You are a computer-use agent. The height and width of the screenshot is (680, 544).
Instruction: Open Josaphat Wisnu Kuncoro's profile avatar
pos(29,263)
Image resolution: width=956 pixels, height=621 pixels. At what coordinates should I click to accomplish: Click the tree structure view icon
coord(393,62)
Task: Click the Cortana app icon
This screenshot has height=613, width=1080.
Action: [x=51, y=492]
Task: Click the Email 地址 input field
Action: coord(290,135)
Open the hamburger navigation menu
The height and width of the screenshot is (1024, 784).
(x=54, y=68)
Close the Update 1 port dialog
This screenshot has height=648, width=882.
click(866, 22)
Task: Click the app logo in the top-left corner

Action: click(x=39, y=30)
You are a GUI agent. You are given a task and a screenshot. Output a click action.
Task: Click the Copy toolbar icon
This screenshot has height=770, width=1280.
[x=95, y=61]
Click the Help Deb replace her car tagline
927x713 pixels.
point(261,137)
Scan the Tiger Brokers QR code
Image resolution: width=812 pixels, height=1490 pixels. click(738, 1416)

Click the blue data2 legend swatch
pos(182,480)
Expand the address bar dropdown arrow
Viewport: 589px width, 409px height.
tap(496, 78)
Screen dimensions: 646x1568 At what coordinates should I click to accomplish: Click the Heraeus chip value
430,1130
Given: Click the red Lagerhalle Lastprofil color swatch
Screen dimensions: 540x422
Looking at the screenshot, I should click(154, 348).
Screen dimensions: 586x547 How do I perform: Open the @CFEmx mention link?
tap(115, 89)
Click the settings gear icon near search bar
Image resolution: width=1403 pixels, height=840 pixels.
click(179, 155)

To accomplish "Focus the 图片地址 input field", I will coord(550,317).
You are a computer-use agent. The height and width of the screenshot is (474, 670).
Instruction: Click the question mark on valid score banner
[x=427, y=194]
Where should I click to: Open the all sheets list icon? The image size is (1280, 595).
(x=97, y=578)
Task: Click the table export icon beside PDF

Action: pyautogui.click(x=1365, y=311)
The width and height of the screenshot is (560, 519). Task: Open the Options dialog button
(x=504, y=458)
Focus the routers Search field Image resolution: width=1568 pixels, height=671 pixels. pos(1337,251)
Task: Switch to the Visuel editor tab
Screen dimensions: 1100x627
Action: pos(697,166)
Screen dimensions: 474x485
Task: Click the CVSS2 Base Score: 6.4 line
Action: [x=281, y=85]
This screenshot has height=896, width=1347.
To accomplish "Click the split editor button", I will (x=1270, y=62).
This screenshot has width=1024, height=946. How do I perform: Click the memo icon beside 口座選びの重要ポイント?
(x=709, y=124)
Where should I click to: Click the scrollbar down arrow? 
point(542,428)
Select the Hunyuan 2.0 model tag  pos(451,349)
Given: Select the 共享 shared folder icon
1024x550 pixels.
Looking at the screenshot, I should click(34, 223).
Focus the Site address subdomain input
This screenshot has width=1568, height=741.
========
Exercise goal:
Your answer must be an exact transcription of all the data above.

Written solution:
You are a computer-use agent. The height and width of the screenshot is (680, 544).
Instruction: Open Josaphat Wisnu Kuncoro's profile avatar
pos(29,263)
Image resolution: width=956 pixels, height=621 pixels. At what coordinates should I click to accomplish: Click the tree structure view icon
coord(393,62)
Task: Click the Cortana app icon
This screenshot has height=613, width=1080.
Action: [x=51, y=492]
Task: Click the Email 地址 input field
Action: coord(290,135)
Open the hamburger navigation menu
The height and width of the screenshot is (1024, 784).
(x=54, y=68)
Close the Update 1 port dialog
This screenshot has height=648, width=882.
click(866, 22)
Task: Click the app logo in the top-left corner

Action: click(x=39, y=30)
You are a GUI agent. You are given a task and a screenshot. Output a click action.
Task: Click the Copy toolbar icon
This screenshot has height=770, width=1280.
[x=95, y=61]
Click the Help Deb replace her car tagline
927x713 pixels.
point(261,137)
Scan the Tiger Brokers QR code
Image resolution: width=812 pixels, height=1490 pixels. click(738, 1416)

Click the blue data2 legend swatch
pos(182,480)
Expand the address bar dropdown arrow
Viewport: 589px width, 409px height.
tap(496, 78)
Screen dimensions: 646x1568 At what coordinates should I click to accomplish: Click the Heraeus chip value
430,1130
Given: Click the red Lagerhalle Lastprofil color swatch
Screen dimensions: 540x422
Looking at the screenshot, I should click(154, 348).
Screen dimensions: 586x547 How do I perform: Open the @CFEmx mention link?
tap(115, 89)
Click the settings gear icon near search bar
Image resolution: width=1403 pixels, height=840 pixels.
click(179, 155)

To accomplish "Focus the 图片地址 input field", I will coord(550,317).
You are a computer-use agent. The height and width of the screenshot is (474, 670).
Instruction: Click the question mark on valid score banner
[x=427, y=194]
Where should I click to: Open the all sheets list icon? The image size is (1280, 595).
(x=97, y=578)
Task: Click the table export icon beside PDF

Action: pyautogui.click(x=1365, y=311)
The width and height of the screenshot is (560, 519). Task: Open the Options dialog button
(x=504, y=458)
Focus the routers Search field Image resolution: width=1568 pixels, height=671 pixels. pos(1337,251)
Task: Switch to the Visuel editor tab
Screen dimensions: 1100x627
Action: pos(697,166)
Screen dimensions: 474x485
Task: Click the CVSS2 Base Score: 6.4 line
Action: [x=281, y=85]
This screenshot has height=896, width=1347.
To accomplish "Click the split editor button", I will (x=1270, y=62).
This screenshot has width=1024, height=946. How do I perform: Click the memo icon beside 口座選びの重要ポイント?
(x=709, y=124)
Where should I click to: Click the scrollbar down arrow? 
point(542,428)
Select the Hunyuan 2.0 model tag  pos(451,349)
Given: Select the 共享 shared folder icon
1024x550 pixels.
Looking at the screenshot, I should click(34, 223).
Focus the Site address subdomain input
This screenshot has width=1568, height=741.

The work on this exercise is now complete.